I would like to give credit where credit is due. Videos are from YouTube and other sources such as NicoNico while Oricon rankings and other information are translated from the Japanese Wikipedia unless noted.

Wednesday, September 3, 2014

Shoko Sawada -- Campus Sketch (キャンパススケッチ)

Of course, September means that the universities are back in business. So, the fresh-faced frosh are getting that exciting first taste of campus life and adulthood. That was the same case with me back in 1984 and thinking about those early days at the U of T, I was thinking about finding a kayo kyoku that might hint at those salad days of higher learning (and playing).

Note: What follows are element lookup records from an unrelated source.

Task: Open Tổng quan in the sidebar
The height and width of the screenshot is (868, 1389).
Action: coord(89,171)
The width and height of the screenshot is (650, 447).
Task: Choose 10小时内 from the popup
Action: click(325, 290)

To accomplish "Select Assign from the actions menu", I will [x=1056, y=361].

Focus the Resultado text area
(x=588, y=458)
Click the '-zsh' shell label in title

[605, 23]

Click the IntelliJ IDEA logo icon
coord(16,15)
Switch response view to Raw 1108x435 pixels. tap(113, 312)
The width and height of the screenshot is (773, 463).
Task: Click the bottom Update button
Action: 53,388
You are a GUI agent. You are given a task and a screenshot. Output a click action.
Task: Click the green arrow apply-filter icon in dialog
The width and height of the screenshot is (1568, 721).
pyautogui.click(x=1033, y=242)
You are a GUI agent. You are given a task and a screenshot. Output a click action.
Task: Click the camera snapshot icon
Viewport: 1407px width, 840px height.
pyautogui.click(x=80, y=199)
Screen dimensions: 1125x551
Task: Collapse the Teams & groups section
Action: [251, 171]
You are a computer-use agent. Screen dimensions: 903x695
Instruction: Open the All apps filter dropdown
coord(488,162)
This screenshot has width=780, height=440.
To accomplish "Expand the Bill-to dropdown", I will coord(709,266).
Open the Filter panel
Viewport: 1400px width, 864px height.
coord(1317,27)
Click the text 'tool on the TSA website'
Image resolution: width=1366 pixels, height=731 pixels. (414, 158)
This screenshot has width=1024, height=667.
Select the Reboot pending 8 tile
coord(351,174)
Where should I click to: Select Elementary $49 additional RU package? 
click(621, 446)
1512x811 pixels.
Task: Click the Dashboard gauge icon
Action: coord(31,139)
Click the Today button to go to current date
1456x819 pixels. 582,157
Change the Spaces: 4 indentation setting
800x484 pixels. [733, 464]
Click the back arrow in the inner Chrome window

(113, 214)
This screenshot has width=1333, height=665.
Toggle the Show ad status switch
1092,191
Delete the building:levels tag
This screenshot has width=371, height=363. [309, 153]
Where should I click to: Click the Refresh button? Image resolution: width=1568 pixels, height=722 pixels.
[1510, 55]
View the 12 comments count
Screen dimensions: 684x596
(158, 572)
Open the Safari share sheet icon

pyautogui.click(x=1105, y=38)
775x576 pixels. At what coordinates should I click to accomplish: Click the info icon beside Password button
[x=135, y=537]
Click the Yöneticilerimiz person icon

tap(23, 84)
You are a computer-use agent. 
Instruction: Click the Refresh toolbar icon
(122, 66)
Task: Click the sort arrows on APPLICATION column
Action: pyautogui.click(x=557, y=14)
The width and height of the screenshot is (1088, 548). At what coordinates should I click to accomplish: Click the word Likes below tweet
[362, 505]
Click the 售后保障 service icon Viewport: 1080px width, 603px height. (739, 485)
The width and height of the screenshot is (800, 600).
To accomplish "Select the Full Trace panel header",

That's when I remembered singer-songwriter Shoko Sawada(沢田聖子). I'd written about her lovely introspective "Ochiba no Heya"(落葉の部屋)that I'd heard on one of my old "Sounds of Japan" tapes and in researching about her, I found out that her debut was "Campus Sketch". Listening to her debut from May 1979, this was Shoko as perhaps a more naive and happy-go-lucky freshman (mind you, she was just 17 when she recorded this). And indeed her catchphrase surrounding the launch of "Campus Sketch" was "Midori no kaze ni notte sawayaka debyu"(緑の風にのってさわやかデビュー...A fresh debut on the green wind), no doubt trying to capture that freshness of starting that new phase of life.

Although Sawada is known as a songwriter, her debut was actually taken care by the late lyricist Tsuzuru Nakasato(中里綴)with folk singer Iruka(イルカ)providing the cheerful melody. In fact, Sawada's career as a singer got that boost at her audition when she caught the eye and ear of Kazuo Kanbe(神部和夫), Iruka's husband and president of Iruka Office. Apparently, she would've been happy enough to have gotten an autograph from Iruka herself but the results were far more beneficial. And she was also touted as "Iruka's kid sister" in the PR....imagine the pressure there. However, Sawada has been very grateful as she stated "If I hadn't met Kazuo Kanbe, I wouldn't be here now."

"Campus Sketch", as I said, is this melodically cheerful slice of college life distinguished by the addition of a jaunty horn (perhaps signifying the institution of higher learning?) as Sawada sings about having that tennis game with a potential love interest, pre-kokuhaku. It's all cute nostalgic innocence....think about an anime about a girl beginning her first days on campus as she juggles her much heavier texts and runs around looking for the various lecture halls. Hearing some of that skippy folk beat brought back some of my own memories walking around the St. George Campus before heading over to First Year Japanese.